After being ghosted, ignored, dismissed, made to feel like some clingy woman craving attention…
(What? You didn’t know I actually have a private life? 😏)
I sat with the ache and asked:
What am I really looking for here?
It’s not sex.
It’s not validation.
It’s not even a response, if I’m honest.
It’s connection.
Romantic. Intimate. Soul-level.
But that hunger it’s easy to mislabel.
Easy to mask with horniness.
With porn.
With swiping.
With cold detachment dressed up as “not needing anyone.”
And I think that’s what’s happening with so many people who think they have a porn problem.
The real issue isn’t sexual content.
It’s disconnection from themselves, from others, from meaning.
We confuse hunger for love with horniness.
We chase dopamine instead of depth.
And then we turn around and shame the very people - mostly women on OF nowadays - who are brave enough to stand in the fire and say:
I’m here. I’m real. I see you.
So no, I’m not horny for random sex.
(Sorry to disappoint the dick-pic senders. Try harder.)
I’m horny for presence.
For softness.
For truth.
For being met - emotionally, energetically, spiritually.

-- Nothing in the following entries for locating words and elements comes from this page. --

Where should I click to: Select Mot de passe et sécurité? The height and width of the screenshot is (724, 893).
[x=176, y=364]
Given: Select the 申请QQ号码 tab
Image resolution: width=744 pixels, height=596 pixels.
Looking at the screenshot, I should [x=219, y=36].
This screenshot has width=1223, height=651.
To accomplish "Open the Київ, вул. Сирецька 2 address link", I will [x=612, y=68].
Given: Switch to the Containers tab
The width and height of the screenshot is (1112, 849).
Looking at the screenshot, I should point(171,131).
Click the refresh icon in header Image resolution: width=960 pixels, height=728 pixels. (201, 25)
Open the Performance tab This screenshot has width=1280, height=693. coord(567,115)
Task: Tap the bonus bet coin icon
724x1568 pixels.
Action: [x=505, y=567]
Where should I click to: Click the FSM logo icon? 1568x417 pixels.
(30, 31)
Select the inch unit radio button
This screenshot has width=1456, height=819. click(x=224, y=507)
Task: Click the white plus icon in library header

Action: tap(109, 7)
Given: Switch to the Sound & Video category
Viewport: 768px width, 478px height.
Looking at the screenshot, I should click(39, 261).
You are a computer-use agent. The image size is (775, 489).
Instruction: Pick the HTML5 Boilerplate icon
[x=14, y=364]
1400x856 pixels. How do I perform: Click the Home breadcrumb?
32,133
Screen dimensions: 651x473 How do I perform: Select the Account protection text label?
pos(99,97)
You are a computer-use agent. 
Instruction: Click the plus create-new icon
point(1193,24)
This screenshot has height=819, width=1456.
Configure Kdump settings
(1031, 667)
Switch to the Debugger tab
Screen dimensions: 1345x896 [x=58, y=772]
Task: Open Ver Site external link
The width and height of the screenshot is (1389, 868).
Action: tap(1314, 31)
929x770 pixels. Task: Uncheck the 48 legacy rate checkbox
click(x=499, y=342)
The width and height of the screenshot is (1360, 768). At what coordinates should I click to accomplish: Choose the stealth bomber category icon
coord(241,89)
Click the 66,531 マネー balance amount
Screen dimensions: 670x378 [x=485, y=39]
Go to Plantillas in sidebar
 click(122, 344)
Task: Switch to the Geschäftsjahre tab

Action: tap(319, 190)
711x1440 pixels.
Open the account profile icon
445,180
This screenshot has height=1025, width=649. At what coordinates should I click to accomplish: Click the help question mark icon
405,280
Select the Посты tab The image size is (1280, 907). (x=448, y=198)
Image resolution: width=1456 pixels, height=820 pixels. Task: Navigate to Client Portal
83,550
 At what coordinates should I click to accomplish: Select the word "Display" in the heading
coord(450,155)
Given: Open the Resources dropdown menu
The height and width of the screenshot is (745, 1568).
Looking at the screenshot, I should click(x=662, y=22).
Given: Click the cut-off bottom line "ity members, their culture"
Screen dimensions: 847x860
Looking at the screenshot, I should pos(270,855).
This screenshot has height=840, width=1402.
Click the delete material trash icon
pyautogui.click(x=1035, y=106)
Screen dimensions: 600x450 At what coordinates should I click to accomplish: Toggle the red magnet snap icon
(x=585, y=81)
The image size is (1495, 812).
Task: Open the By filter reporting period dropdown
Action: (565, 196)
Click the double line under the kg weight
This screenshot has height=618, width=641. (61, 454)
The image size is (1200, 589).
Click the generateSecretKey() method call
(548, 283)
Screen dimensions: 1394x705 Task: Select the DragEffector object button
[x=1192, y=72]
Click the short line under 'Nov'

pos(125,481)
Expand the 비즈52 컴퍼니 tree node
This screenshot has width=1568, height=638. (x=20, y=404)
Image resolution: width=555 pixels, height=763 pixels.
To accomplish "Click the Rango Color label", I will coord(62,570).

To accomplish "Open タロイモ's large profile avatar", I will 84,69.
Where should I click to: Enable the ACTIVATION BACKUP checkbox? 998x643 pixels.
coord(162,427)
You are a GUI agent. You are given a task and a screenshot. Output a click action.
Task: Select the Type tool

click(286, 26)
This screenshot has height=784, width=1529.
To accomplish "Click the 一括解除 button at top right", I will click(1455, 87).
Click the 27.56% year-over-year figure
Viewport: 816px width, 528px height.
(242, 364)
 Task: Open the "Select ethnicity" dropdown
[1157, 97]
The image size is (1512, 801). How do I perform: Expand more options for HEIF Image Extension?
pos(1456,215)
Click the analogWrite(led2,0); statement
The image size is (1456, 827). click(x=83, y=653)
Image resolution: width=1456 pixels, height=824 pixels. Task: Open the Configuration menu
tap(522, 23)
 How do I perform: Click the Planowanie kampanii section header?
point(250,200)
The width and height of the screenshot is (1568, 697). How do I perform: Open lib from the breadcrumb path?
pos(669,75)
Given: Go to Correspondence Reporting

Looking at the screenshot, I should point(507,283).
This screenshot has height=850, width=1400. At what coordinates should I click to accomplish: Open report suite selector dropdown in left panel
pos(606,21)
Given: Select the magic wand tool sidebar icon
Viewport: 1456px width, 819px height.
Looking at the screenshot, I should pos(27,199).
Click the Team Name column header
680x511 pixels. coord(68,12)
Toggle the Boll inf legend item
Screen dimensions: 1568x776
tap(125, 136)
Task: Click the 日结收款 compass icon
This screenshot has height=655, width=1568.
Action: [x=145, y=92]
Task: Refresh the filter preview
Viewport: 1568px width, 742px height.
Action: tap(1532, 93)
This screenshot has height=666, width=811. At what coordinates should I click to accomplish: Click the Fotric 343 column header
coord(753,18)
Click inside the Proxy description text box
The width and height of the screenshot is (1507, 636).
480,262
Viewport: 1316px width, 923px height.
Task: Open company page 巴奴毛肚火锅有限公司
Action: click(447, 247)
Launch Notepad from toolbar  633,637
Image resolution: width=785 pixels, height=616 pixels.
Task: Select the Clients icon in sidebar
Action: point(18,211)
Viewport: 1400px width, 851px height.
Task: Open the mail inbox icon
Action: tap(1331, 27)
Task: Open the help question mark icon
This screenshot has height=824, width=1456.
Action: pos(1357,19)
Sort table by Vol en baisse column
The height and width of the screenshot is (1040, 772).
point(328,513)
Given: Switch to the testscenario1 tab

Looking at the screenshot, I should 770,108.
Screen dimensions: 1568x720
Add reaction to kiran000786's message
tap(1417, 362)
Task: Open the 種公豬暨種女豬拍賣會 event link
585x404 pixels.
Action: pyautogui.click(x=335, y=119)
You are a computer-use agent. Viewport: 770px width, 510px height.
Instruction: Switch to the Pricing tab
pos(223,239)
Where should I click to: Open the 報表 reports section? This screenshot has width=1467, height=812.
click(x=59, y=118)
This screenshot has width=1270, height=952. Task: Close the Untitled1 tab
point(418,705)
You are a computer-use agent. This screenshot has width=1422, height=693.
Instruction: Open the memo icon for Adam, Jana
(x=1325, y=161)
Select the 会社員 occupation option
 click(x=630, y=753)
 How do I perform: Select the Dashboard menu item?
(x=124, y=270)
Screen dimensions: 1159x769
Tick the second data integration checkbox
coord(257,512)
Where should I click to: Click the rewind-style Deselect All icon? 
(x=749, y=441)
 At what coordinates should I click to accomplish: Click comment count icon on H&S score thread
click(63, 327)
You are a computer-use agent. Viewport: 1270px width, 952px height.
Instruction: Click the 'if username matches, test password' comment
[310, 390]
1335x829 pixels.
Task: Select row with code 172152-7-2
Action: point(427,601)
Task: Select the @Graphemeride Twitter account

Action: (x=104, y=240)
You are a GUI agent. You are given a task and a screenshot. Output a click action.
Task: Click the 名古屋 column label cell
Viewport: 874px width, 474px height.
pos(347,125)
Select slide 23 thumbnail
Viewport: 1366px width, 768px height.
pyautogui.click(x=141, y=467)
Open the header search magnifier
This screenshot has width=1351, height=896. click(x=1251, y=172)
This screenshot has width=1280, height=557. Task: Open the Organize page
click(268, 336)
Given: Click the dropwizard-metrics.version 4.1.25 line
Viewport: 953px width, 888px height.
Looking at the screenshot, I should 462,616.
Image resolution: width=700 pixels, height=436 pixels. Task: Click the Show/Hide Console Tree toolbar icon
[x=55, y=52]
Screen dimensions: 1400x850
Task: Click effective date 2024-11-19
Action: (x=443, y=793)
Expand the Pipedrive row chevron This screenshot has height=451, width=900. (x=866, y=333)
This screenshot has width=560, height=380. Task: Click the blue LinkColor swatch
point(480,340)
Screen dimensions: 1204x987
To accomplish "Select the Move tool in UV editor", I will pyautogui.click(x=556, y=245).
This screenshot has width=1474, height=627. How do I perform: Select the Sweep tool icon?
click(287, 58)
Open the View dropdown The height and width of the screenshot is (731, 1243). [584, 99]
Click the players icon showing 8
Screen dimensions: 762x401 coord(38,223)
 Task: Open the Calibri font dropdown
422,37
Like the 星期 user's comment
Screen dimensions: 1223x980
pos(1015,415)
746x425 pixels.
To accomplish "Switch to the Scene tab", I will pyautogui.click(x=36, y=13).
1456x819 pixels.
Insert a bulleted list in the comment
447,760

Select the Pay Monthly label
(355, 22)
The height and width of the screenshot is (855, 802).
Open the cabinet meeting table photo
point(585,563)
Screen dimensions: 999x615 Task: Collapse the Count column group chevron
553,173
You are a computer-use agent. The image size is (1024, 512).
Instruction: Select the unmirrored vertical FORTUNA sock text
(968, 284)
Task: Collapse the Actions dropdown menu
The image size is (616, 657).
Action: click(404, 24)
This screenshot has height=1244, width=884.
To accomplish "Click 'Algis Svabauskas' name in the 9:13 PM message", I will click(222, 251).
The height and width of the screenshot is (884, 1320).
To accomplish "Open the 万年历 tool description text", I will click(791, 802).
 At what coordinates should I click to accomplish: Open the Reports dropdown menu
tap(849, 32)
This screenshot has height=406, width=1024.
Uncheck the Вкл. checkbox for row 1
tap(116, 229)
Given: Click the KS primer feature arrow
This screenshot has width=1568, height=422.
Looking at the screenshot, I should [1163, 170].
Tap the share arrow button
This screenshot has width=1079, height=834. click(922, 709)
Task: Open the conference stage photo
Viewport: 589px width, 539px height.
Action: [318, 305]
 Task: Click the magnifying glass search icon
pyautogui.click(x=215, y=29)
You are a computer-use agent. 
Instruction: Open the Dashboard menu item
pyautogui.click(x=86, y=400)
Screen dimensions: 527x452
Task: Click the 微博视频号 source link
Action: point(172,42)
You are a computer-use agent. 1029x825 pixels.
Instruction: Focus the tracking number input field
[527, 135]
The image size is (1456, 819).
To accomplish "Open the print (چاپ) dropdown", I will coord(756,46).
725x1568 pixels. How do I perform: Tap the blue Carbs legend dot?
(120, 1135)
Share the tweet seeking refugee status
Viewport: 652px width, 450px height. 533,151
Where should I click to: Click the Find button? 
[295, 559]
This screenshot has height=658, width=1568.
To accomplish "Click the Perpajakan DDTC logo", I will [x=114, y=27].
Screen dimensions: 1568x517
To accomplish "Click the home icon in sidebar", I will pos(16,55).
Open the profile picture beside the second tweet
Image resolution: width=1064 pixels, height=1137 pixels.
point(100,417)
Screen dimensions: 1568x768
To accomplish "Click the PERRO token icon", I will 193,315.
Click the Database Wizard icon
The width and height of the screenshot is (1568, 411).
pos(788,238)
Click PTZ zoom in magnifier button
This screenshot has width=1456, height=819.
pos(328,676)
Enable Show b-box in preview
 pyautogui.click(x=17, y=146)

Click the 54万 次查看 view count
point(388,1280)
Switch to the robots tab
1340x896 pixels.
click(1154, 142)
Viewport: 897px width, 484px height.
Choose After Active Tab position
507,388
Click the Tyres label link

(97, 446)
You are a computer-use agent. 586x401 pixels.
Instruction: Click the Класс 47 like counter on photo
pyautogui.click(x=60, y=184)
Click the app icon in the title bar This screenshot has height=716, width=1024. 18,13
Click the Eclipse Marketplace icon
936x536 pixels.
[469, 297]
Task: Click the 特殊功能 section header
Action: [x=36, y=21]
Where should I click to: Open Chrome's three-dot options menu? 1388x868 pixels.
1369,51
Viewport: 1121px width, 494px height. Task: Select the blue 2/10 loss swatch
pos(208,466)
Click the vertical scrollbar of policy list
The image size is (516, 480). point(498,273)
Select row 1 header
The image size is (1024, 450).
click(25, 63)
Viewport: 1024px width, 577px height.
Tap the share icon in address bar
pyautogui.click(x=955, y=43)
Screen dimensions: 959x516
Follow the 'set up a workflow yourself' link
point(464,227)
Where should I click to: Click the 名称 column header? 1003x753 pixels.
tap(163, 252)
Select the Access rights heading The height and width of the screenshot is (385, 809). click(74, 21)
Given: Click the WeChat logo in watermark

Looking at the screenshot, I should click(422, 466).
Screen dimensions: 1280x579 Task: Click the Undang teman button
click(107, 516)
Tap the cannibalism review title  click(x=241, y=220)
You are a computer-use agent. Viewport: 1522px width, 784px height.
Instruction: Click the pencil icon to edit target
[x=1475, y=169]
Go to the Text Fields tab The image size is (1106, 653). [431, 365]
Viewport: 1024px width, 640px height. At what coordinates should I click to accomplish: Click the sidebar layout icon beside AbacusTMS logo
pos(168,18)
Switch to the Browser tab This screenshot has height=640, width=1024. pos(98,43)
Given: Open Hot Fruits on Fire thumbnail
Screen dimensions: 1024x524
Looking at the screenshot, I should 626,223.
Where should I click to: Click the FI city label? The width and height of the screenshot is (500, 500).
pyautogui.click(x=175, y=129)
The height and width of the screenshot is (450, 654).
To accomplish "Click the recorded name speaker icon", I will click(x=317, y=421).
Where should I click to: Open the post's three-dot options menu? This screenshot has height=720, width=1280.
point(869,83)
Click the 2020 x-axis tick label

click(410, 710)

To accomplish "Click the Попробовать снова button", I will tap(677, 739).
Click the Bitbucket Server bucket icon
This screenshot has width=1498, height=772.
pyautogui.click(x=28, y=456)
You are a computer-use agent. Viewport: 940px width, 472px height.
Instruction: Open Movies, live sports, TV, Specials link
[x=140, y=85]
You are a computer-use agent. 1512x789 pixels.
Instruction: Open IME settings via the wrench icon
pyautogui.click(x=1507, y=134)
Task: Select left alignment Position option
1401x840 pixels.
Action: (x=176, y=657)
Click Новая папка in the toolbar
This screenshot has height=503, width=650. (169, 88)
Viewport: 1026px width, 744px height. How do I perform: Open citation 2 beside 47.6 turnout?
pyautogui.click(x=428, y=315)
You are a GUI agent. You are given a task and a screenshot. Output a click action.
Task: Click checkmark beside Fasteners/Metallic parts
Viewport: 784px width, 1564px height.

And I believe that when we stop judging what turns us on, and start listening to what we’re really longing for, we begin to heal something much deeper.
So the next time you feel triggered by a woman who dares to own her sensuality online, ask yourself:
Is she the problem?
Or is she holding up a mirror to something you haven’t dared to face in yourself?
Tell me…what are you really horny for?